If cutting ties with the apartheid state of Israel means challenging the Zionist lobby, he ignores the escalating crimes of our "ally." Justice and humanness also become secondary factors.

If championing the First Amendment means having to fight accusations of being "soft on terrorism," then free speech be damned. This is not political wisdom at work. This is political expediency. Nor has it provided him with a winning formula. Obama may well be a one-term president.
 
And, as is usual, along with political expediency comes hypocrisy. In October, Nelson Mandela’s autobiography, Conversations With Myself, was released in the U.S. It has a forward by President Obama. In it he praised Mandela as a man whose "sacrifice was so great that it called upon people everywhere to do what they could on behalf of human progress."

That sacrifice inspired a young Barack Obama to become a political activist "coordinating" his rhetoric with that of Mandela in the fight against apartheid in South Africa. But, of course, Mandela and the organization he led, the African National Congress, was at that time a U.S.-designated "terrorist organization."

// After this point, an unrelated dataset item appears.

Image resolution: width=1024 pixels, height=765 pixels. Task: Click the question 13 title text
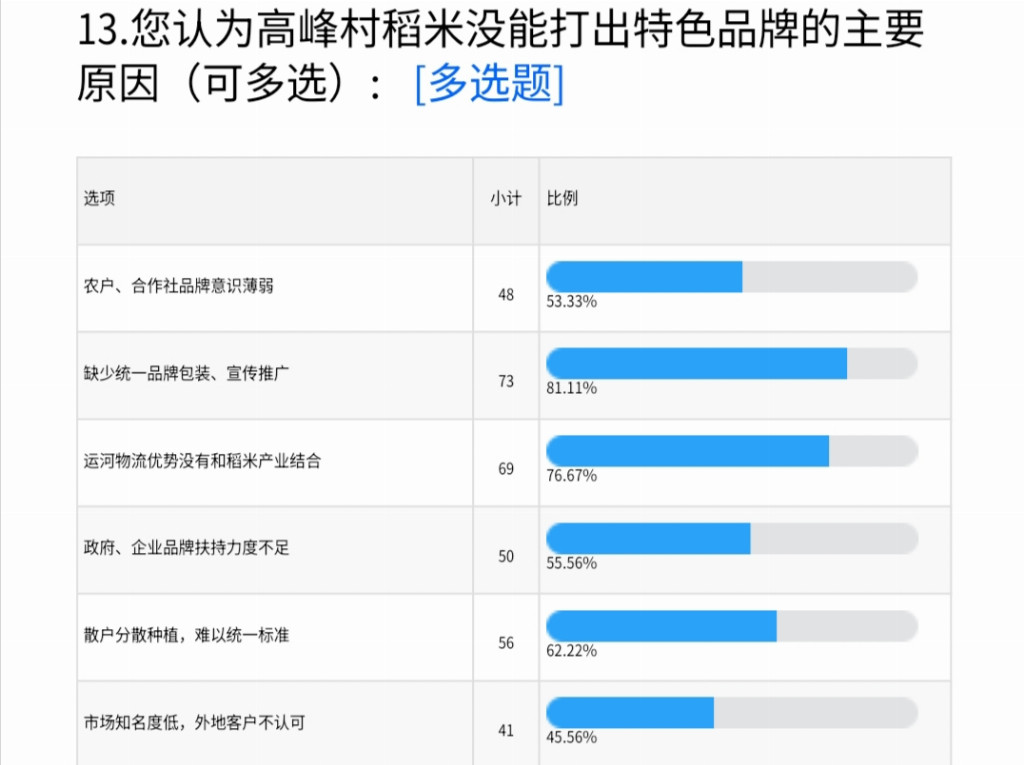pyautogui.click(x=500, y=56)
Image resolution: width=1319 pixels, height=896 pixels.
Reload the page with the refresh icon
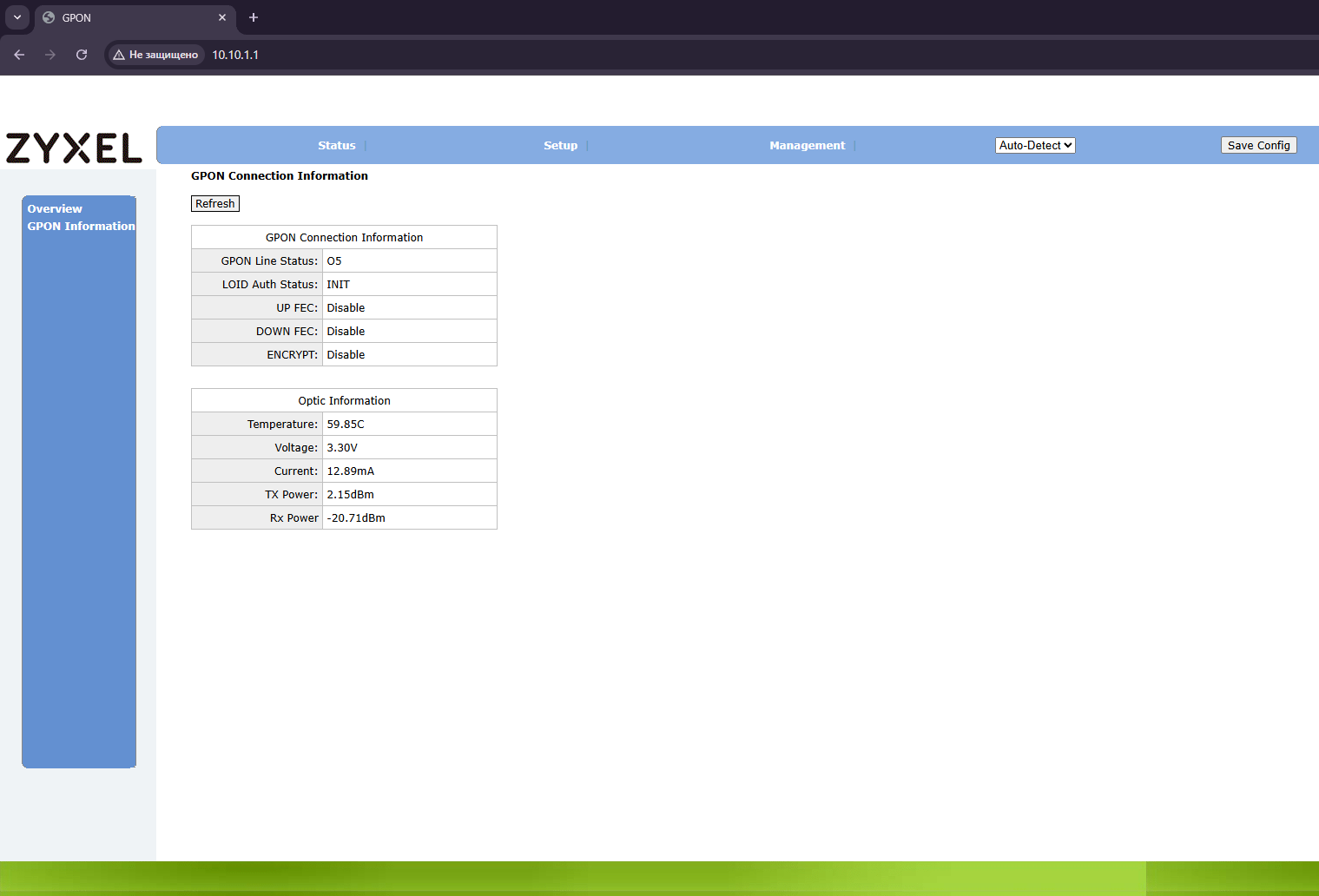click(x=82, y=55)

Fortunately for Mr. Obama, his rhetorical support for Mandela was then protected by the First Amendment. That protection is what present Barack Obama’s Justice Department has erased. The FBI is now raiding homes and issuing subpoenas for people in Chicago and elsewhere who can fairly be described as acting just like Barack Obama in the early 1980s.
 
This president has lost his way. And we have, at least for the foreseeable future, lost important aspects of our constitutional rights.

What does this tell us? Those who seek success in politics are rarely fundamentally principled people. They are folks whose principles are associational and that lets them move freely in a world where opportunism is thought to be survival trait.

And, it would seem, it is in the modern democratic milieu that this way of politics has been brought to a fine art.

Lawrence Davidson is a history professor at West Chester University in Pennsylvania. He is the author of Foreign Policy Inc.: Privatizing America's National Interest; America's Palestine: Popular and Offical Perceptions from Balfour to Israeli Statehood; and Islamic Fundamentalism.